I'll just tell you this short story about how we got to declassified so fast, how we were able to release it that same year to the public. Normally, each agency would review the records that they have equities in, in other words that they have an interest in, one at a time. So normally, this pile of records would have been reviewed by the CIA, and they might have taken four months to do it, since they didn't have much of an input into these records. But the Army and the Joint Staff might have taken a year to review them. And the Navy would have taken their own sweet time. So we came up with a concept of, my boss did, the executive director, let's have joint declassification sessions and force these people to come to our office and do a round robin declassification session where they're all sitting in the same room. They can share insights, and "oh, yeah, we don't object to this." Okay. "Well, we don't either," or "we don't like this. It's embarrassing, but we we have to release it because the the JFK Act says we have to release it. We can't withhold it just because it's embarrassing." So and then there were just a few things that were not released from the Northwoods file, and they pertained to ... what we would take out if we went to war with Cuba then. In 1997, those kinds of things they considered still current. So they weren't going to let us you know, release that part. But anything relating to the planning of these shenanigans back in '62, they had to release. So anyway, the Joint Staff Secretariat got the highest marks for cooperation of anybody within the Pentagon structure, and they were commended by me in my book, and they should still be commended today. Because those civil servants were really very honorable men.
FSU: What was the document itself and what was contained in it? Just for listeners that don't know.

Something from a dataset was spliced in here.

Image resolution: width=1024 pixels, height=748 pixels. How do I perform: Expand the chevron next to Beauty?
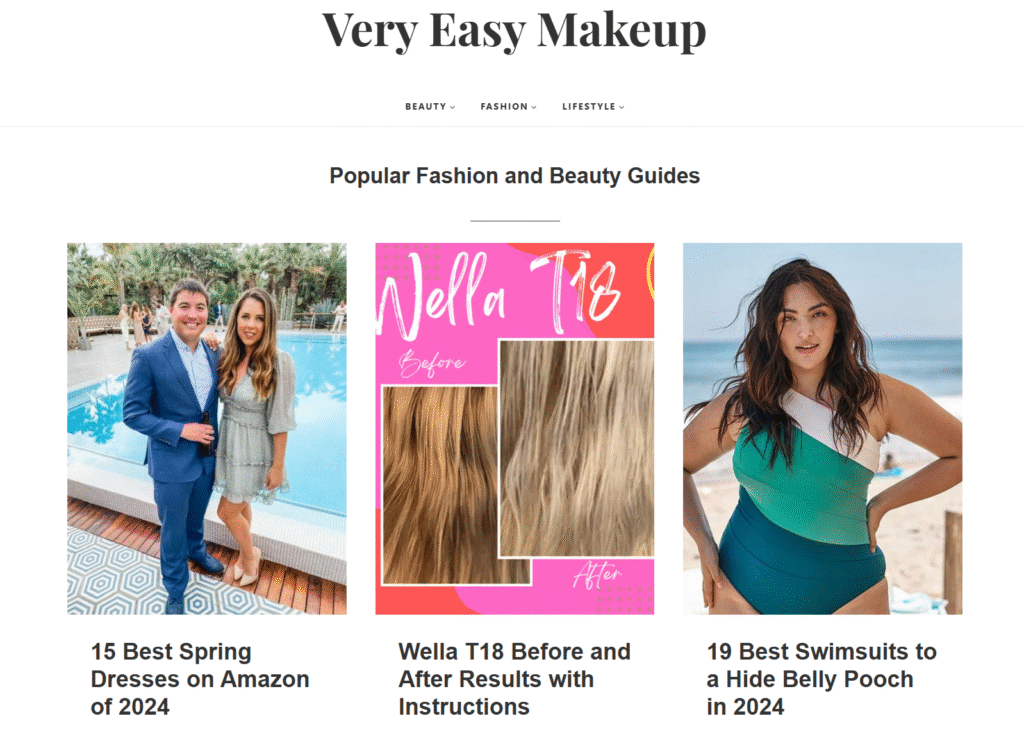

DOUGLAS HORNE: The document is entitled Justification for US Military Intervention in Cuba. That's the title of the document. And the document consists of pretexts for war. As soon as you hear the word pretext, you better have a couple of red flags going up. Because a pretext is all lie, it's an official lie upon which to base future action. So the letter that Lemnitzer sent to McNamara was very clear that we're responding to requests for pretexts for military intervention in Cuba, to go to war with Cuba. And so before I get into what those juicy tidbits were — I mean, they're really alarming and embarrassing for our country. But here's what here's what happened at the time.
In January 62. there was a man named General Lansdale of the Air Force. He was the Operations Officer for a covert action committee called Operation Mongoose, and anybody who's studied Cuba policy and '61 and '62 or the Kennedy assassination, they know about Operation Mongoose. And it was basically an attempt to bring down the Castro regime, to institute regime change from within Cuba through two things, and two things only. Economic warfare and sabotage and psychological warfare. Mongoose did not include assassination of Fidel Castro. That's something the CIA was planning on its own independently. So Mongoose was about economic warfare through sabotage, and psychological warfare. That's what it was about. And the Operations Officer for Mongoose was two star general US Air Force General Ed Lansdale, who a lot of people have described as CIA in an Air Force uniform. Now, previous to this, Lansdale had been an advocate of US military intervention in Vietnam in 1961. He was one of the people strongly advocating that Kennedy send combat troops to Laos and Vietnam in '61. And when Kennedy said, No, I'm not sending combat troops to Laos, it's a landlocked country, we can't supply the troops. It would be a disaster. Then Lansdale really began ratcheting up the pressure. He and Walt Rostow and the National Security Council, and others, and the Joint Chiefs wanted combat troops in Cuba in '61. Well, Kennedy resisted all this pressure. And in November '61, he issued NSAM 111. This is important now because it tells you why Lansdale was transferred from one job to another.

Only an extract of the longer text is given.